I'm so glad I went. I hated it with a God awful passion and I will not go back. I have done my part and I feel like it's someone else's turn. My views of the war haven't changed. You've heard people say, you know, "We're over there for the oil." You know. "It's the only reason we're over there in Iraq. It's oil, it's oil, it's oil." Well listen, no. We're not there for the oil. If it were for oil, would that not be enough reason to go to Iraq? You bet your ass it would be! If you took oil away from this country tomorrow, what do you think would happen to this country? It would be, it would be devastating. So let's all stop crying about whether we had reason to go in there or not because we can fight about that forever. It's a done deal. We're in Iraq. Support what it takes to make this thing work, or shut-up!

STEVE PINK

Why the fuck are we there? We better get that oil, right? The U.S. Army is not the fucking Peace Corps. The Marines are not the Peace Corps. That's not why we're in Iraq. We're in Iraq for money and oil. Look at any other war in the history of the world and tell me it's not about money. This better be about money and if we don't get that oil and that money then all the lives that are gone right now, what is it? 1800 it's at, something around there? They're all in vain. You don't put 150,000 troops from all over the country in there and say we're there to create democracy.

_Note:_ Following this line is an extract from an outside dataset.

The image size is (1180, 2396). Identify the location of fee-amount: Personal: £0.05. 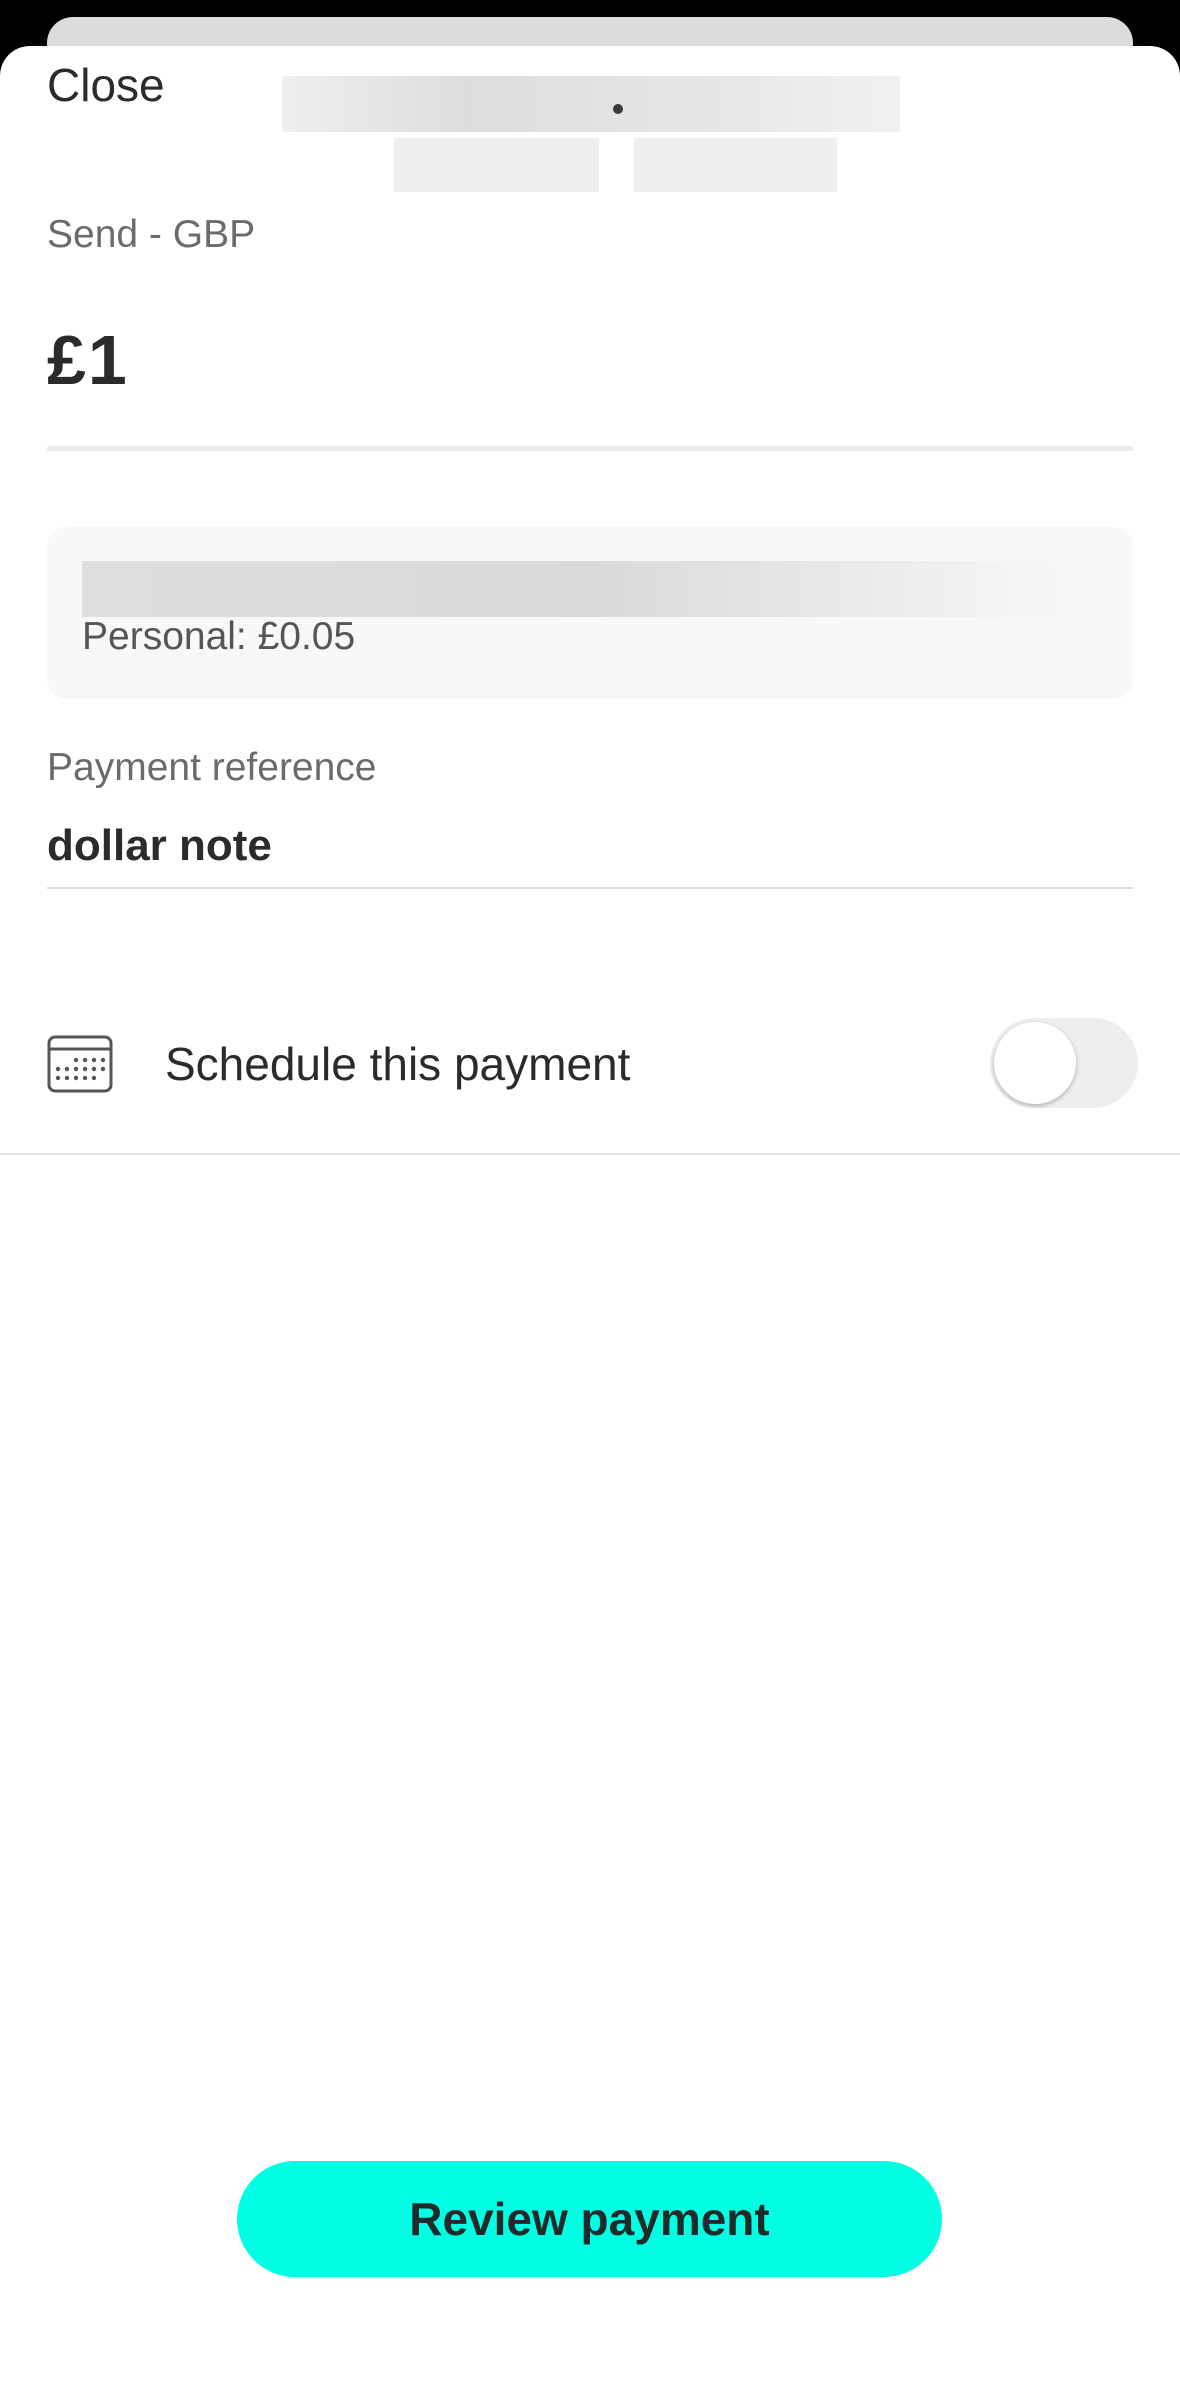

We're there to create money, you know? We're there to make money for us, you know. Somebody other than Dick Cheney better be getting their hands on it pretty soon.

ZACK BAZZI

Most soldiers, they want to think that they're there for a good cause, something noble. You're fighting for freedom and everything that's right. It was tough, because you have to do some not so nice things sometimes. I remember one time . . . My platoon became attached to a different military police battalion and the order was nobody is allowed on this road. There's like a hospital on one side, a lot of people live on the other. Obviously it became very apparent that I was the one who spoke their language. This guy comes up and he's like, "I got a sick baby, can I just cross the road to go to the hospital?" We're a disciplined army, so I had to say "No." But it didn't make any tactical sense. It got to the point where I stopped translating, because the squad leader would come up to me and say "Hey, well tell this guy here that he can't take a sick baby to a hospital." Well, you know what, I'm just not gonna do that.

I love being a soldier. The only bad thing about the Army is you can't pick your war.